*Text passage*:
↓↓↓
From the 994 students who took the Xandar task, 986 have complete Xandar data. The descriptive statistics and all analyses are based on N = 986. (Note that limitations to be discussed later in this manuscript include only United States data examined to date in this exploration. Extensions to more countries and comparisons across countries are an exciting and interesting potential to the work. However, the international extensions are out of scope for this article.) For the purposes of the current study, the school variable was not employed. All students were treated as one group.

Regarding ethical approval and consent for human subjects data collection in PISA, OECD gains ethical approval and consent through PISA processes. Processes are established in coordination with each country for public release of some de-identified data collected in PISA main study assessments. Data sets made available for release are intended for purposes of secondary research. The CPS data set used here is available through the OECD data repository website¹.
↑↑↑
*Rows from a data collection*:
↓↓↓
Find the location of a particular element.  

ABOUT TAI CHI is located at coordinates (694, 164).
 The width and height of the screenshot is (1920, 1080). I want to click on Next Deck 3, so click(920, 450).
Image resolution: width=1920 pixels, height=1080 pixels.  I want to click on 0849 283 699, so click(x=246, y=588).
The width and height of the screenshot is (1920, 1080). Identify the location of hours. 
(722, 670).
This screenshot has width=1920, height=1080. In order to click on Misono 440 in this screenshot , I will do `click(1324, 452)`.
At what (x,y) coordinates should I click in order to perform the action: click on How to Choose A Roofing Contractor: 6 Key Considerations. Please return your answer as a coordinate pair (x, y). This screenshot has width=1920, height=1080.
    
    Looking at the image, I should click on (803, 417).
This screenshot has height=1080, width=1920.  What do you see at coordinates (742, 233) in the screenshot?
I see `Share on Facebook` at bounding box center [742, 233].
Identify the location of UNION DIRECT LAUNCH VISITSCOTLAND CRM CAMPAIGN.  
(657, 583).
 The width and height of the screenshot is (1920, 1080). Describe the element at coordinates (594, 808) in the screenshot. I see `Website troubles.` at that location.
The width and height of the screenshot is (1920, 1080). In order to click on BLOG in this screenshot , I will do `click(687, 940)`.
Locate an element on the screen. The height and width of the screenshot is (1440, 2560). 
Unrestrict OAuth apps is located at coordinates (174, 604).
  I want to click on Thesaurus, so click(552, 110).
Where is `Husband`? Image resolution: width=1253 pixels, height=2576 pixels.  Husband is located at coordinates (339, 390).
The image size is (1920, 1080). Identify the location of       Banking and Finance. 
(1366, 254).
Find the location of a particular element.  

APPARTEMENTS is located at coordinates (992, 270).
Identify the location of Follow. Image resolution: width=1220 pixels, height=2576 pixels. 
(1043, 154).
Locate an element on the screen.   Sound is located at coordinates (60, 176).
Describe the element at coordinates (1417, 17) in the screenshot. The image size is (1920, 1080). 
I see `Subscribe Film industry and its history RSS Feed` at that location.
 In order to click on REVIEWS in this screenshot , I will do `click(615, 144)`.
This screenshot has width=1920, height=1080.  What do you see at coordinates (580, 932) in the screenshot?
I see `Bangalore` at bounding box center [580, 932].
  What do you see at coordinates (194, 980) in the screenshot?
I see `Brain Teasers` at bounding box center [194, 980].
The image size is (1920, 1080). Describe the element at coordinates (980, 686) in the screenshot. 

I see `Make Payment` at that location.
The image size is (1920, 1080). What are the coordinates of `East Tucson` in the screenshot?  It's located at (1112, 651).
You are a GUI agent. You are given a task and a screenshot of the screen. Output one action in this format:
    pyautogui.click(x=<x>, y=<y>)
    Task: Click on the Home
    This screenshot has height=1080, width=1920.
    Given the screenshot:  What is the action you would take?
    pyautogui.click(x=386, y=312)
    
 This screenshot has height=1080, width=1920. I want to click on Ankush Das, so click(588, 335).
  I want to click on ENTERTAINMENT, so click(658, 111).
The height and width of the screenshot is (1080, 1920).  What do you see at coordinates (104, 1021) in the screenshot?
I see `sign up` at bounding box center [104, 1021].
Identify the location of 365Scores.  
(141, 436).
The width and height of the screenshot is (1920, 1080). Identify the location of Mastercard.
↑↑↑
*Things to do*:
A. Please copy the rows exactly, starting at the row that contains "This screenshot has width=1920, height=1080. In" and ending after the row that contains "In order to click on REVIEWS".
B. Proceed with the passage on the PISA Xandar data, picking up right after its final sentence.

*Task-by-task results*:
A.
This screenshot has width=1920, height=1080. In order to click on Misono 440 in this screenshot , I will do `click(1324, 452)`.
At what (x,y) coordinates should I click in order to perform the action: click on How to Choose A Roofing Contractor: 6 Key Considerations. Please return your answer as a coordinate pair (x, y). This screenshot has width=1920, height=1080.
    
    Looking at the image, I should click on (803, 417).
This screenshot has height=1080, width=1920.  What do you see at coordinates (742, 233) in the screenshot?
I see `Share on Facebook` at bounding box center [742, 233].
Identify the location of UNION DIRECT LAUNCH VISITSCOTLAND CRM CAMPAIGN.  
(657, 583).
 The width and height of the screenshot is (1920, 1080). Describe the element at coordinates (594, 808) in the screenshot. I see `Website troubles.` at that location.
The width and height of the screenshot is (1920, 1080). In order to click on BLOG in this screenshot , I will do `click(687, 940)`.
Locate an element on the screen. The height and width of the screenshot is (1440, 2560). 
Unrestrict OAuth apps is located at coordinates (174, 604).
  I want to click on Thesaurus, so click(552, 110).
Where is `Husband`? Image resolution: width=1253 pixels, height=2576 pixels.  Husband is located at coordinates (339, 390).
The image size is (1920, 1080). Identify the location of       Banking and Finance. 
(1366, 254).
Find the location of a particular element.  

APPARTEMENTS is located at coordinates (992, 270).
Identify the location of Follow. Image resolution: width=1220 pixels, height=2576 pixels. 
(1043, 154).
Locate an element on the screen.   Sound is located at coordinates (60, 176).
Describe the element at coordinates (1417, 17) in the screenshot. The image size is (1920, 1080). 
I see `Subscribe Film industry and its history RSS Feed` at that location.
 In order to click on REVIEWS in this screenshot , I will do `click(615, 144)`.

B.
As discussed earlier, for the Xandar task, released data are available for actions, time and level of performance. The data for the current study included four indicators each of CPS actions taken (parts 1–4), time taken (parts 1–4), and success scores (parts 1–4). These become the three latent traits, or factors, in this study. To measure CPS actions, we used number of collaboration actions as measured by the data provided in the log transformation of C1A, C2A, C3A, and C4A. “C” indicates this was a collaborative assessment, the numeral indicates the Xandar part, and “A” indicates number of actions taken. To measure timing, we used timing as measured by data provided in the log transformation of C1T, C2T, C3T, and C4T. “C” indicates this was a collaborative assessment, the numeral indicates the Xandar part, and T indicates time taken. To measure student success, we used the sum of the binary item response success scores for each of the four parts, C1P, C2P, C3P, and CP4 (based on 5, 3, 2, and 2 items within the Xandar parts).

Exploratory data analysis following log transformation as described above for some variables revealed only minor deviations from normality. Skewness between −2 to 2 was used for all observed variables (Cohen et al., 2002). Note, however, that this is not a strongly conservative range, as discussed in the limitations. So we also report for this study skewness with all observed variables approximately in the range −1 to 1 except for C1A (1.52) and C2A (1.48). Due to no major levels of deviation, the analysis proceeded without further transformation to the observed variables. Other descriptives for all observed variables are provided in Table 2.

TABLE 2

Table 2. Descriptives for observed variables.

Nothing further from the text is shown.